■ **TASK TO COMPLETE**: Quote the part of the records that opens with the line containing "Find the location of a particular element." and closes with the line containing "article-description: mobile web navigation is", both lines included, and leave the pictures out.

■ **MATERIAL FOR THE TASK**:
══════════════════════════════
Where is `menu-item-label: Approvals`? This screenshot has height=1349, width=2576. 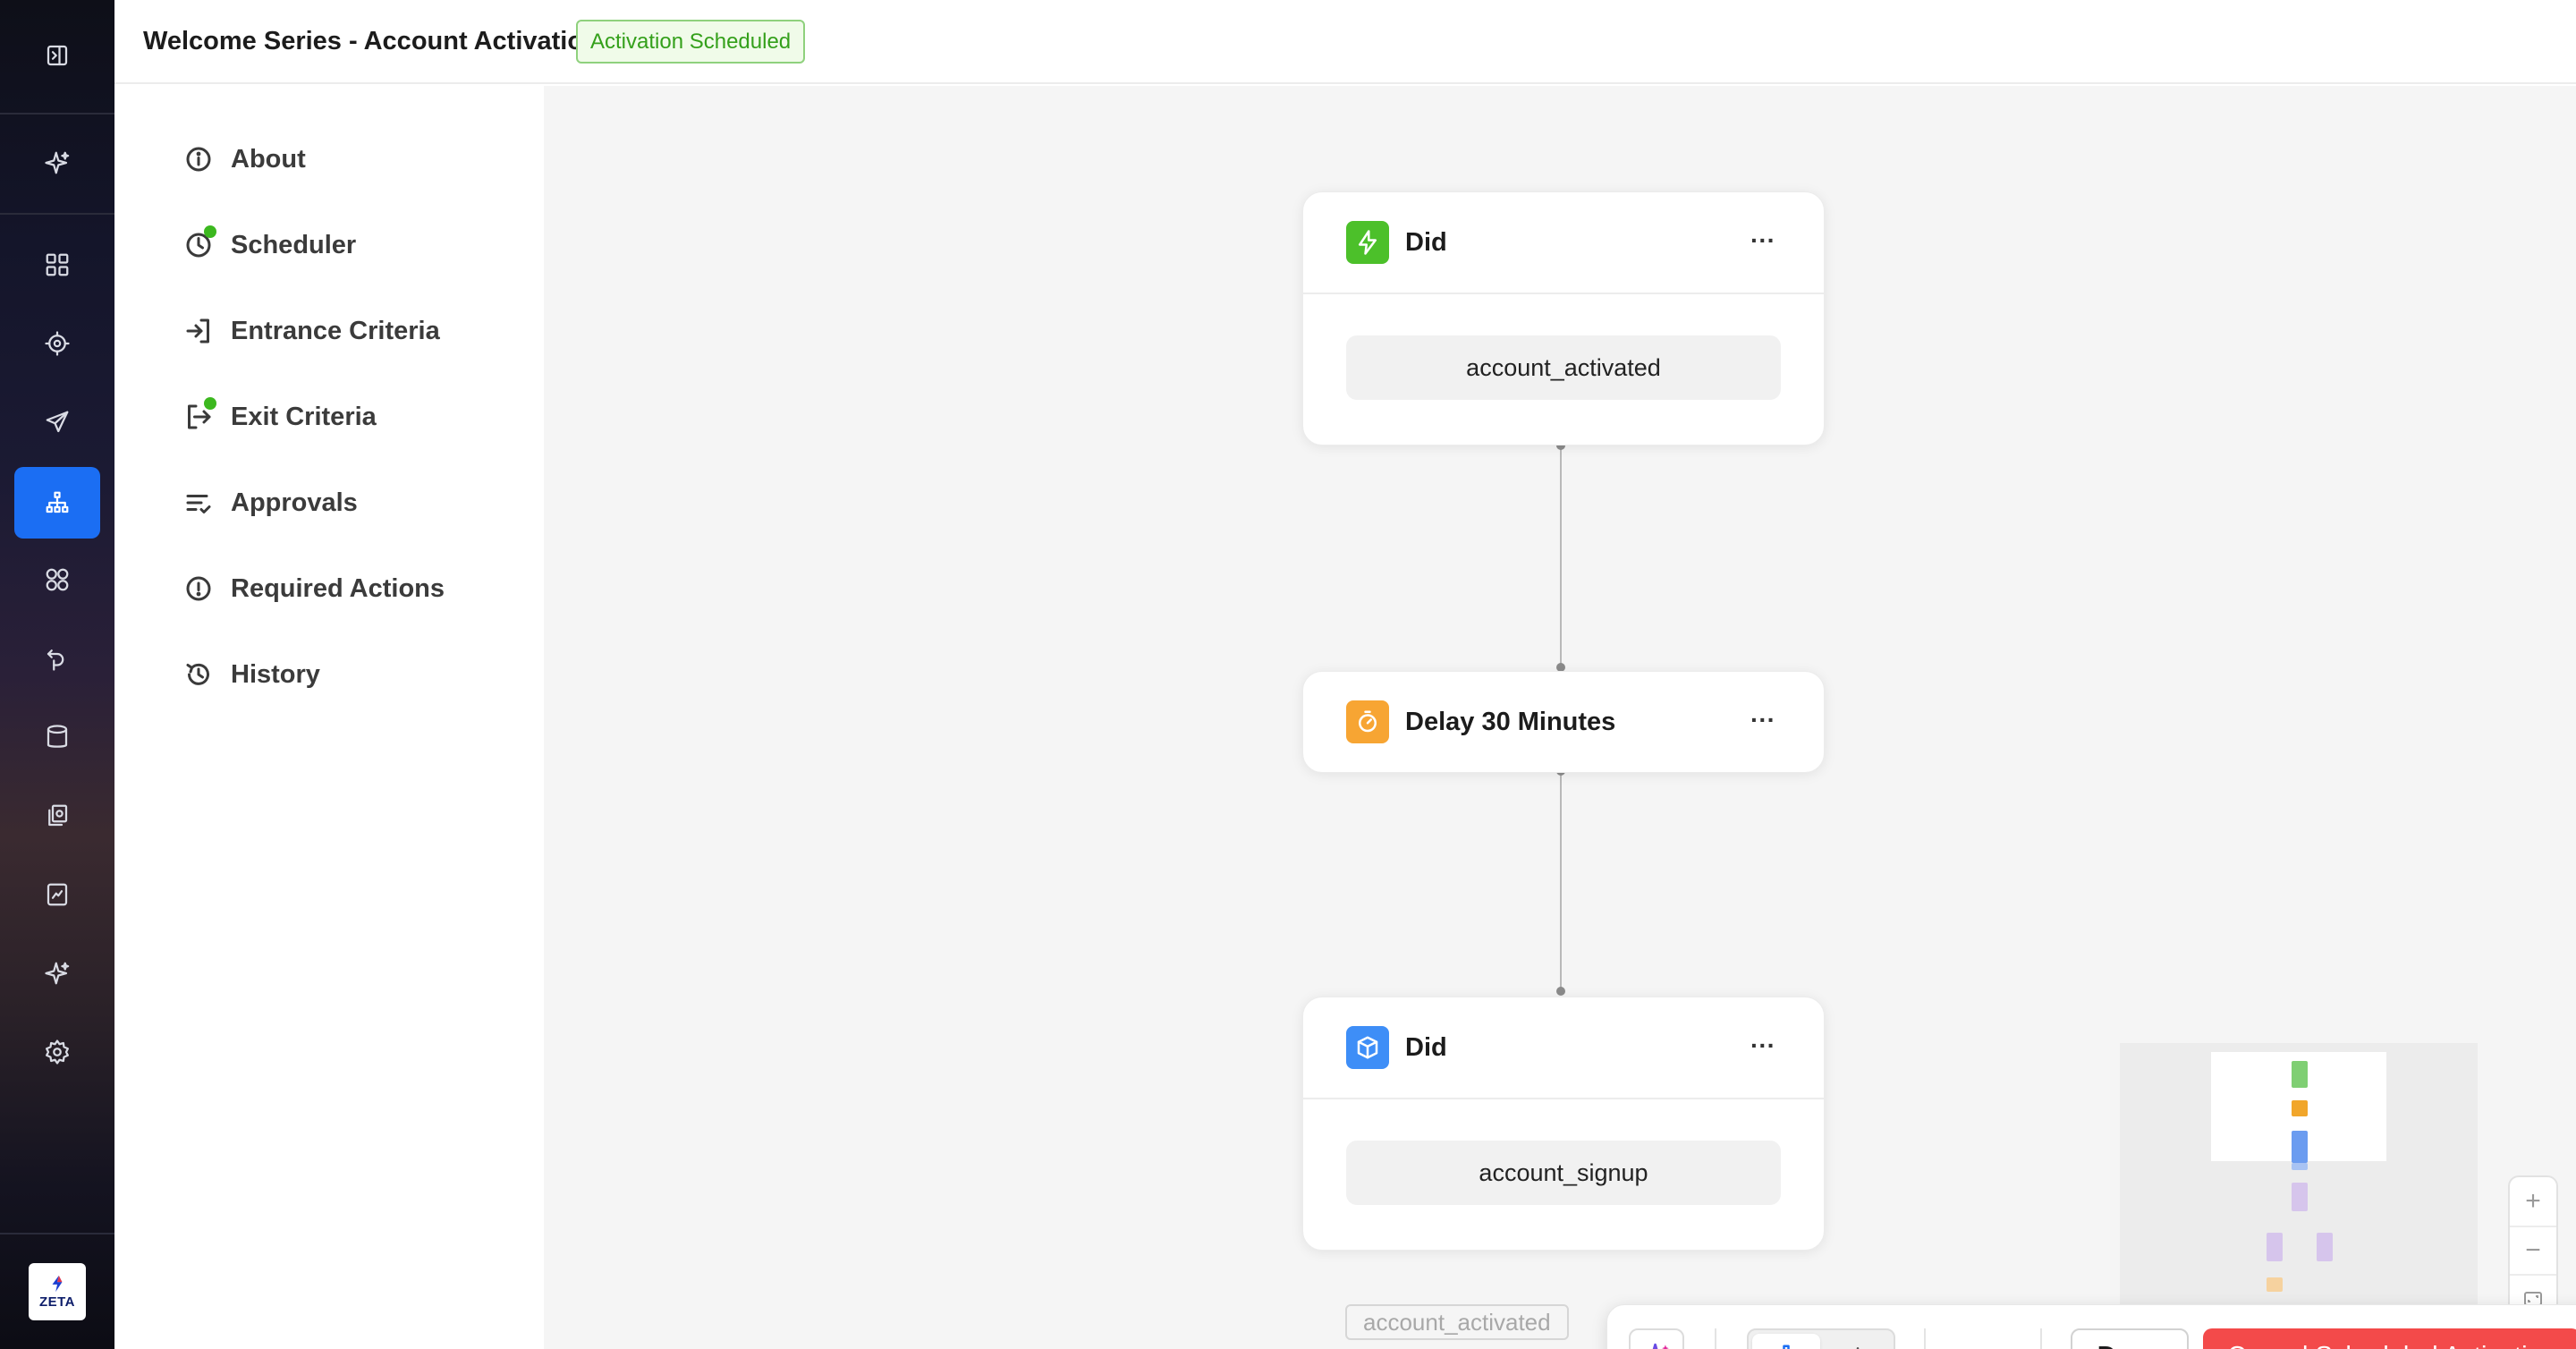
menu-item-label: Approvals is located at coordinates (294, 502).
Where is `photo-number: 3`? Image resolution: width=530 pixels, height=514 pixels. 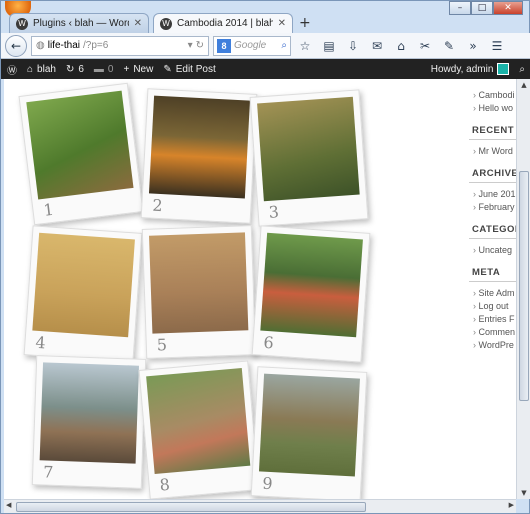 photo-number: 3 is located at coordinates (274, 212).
══════════════════════════════
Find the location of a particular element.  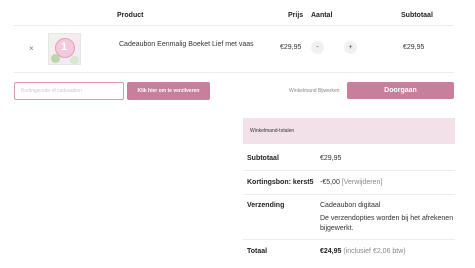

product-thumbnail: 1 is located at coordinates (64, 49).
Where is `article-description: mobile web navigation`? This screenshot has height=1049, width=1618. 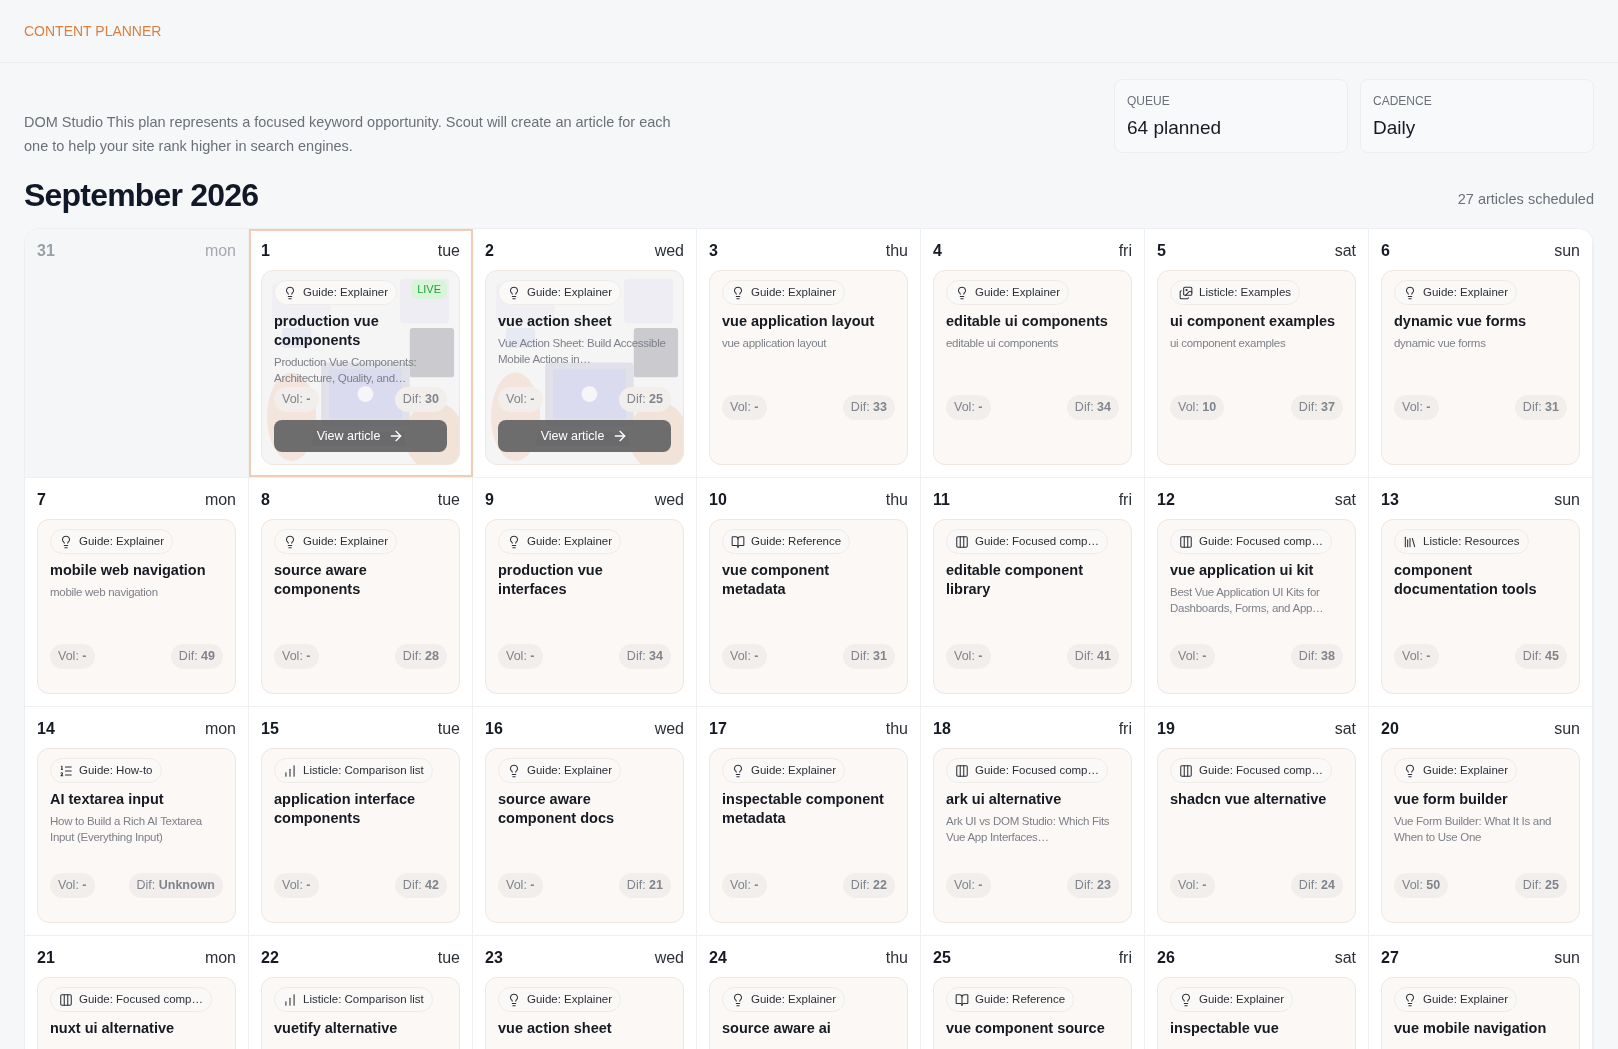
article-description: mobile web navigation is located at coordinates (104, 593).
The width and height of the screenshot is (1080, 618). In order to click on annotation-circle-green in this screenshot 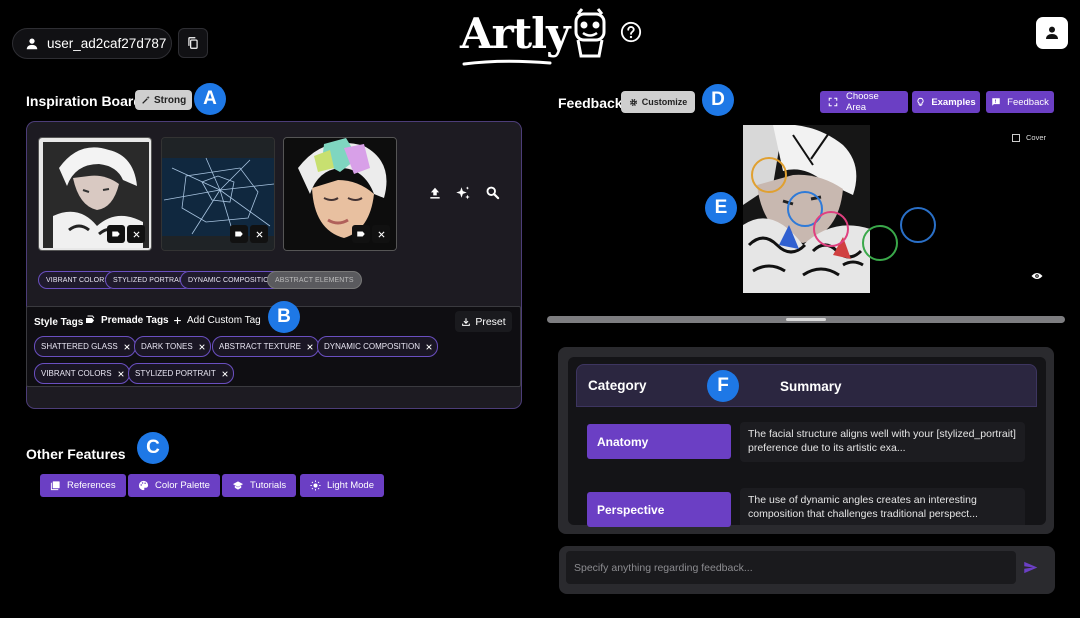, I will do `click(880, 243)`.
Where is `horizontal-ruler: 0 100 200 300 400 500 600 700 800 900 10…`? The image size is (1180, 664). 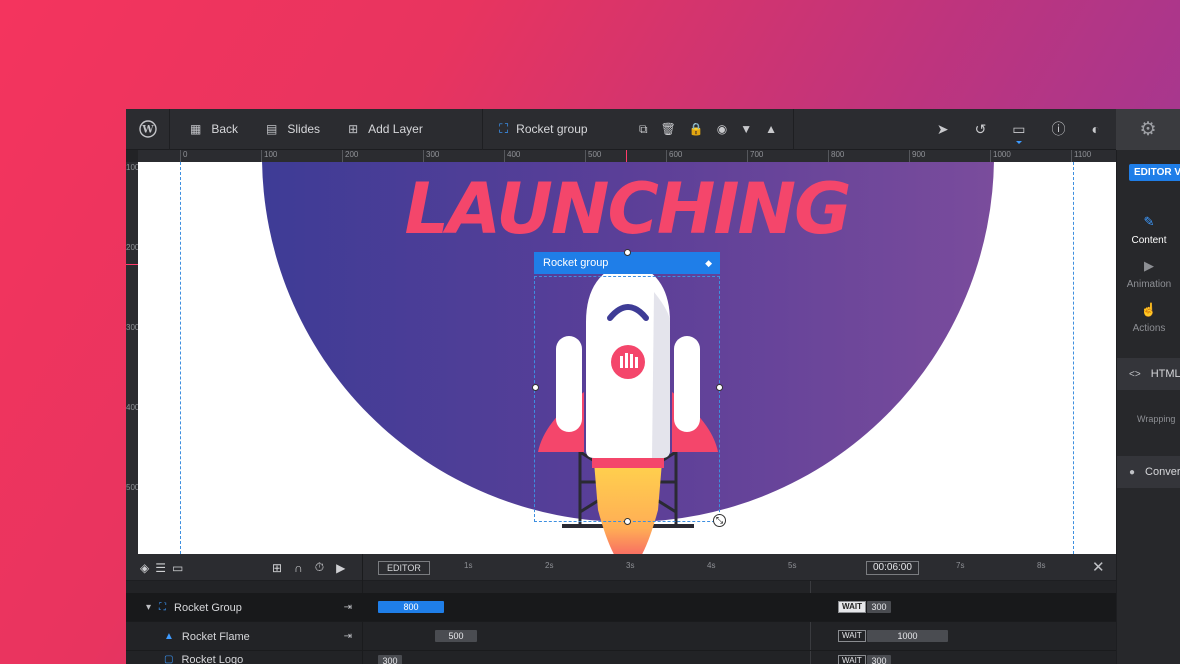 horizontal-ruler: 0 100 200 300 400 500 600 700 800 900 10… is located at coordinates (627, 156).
══════════════════════════════
■ **SOLUTION**:
Find the location of a particular element.  

product-thumbnail: 1 is located at coordinates (64, 49).
Where is `article-description: mobile web navigation`? This screenshot has height=1049, width=1618. 
article-description: mobile web navigation is located at coordinates (104, 593).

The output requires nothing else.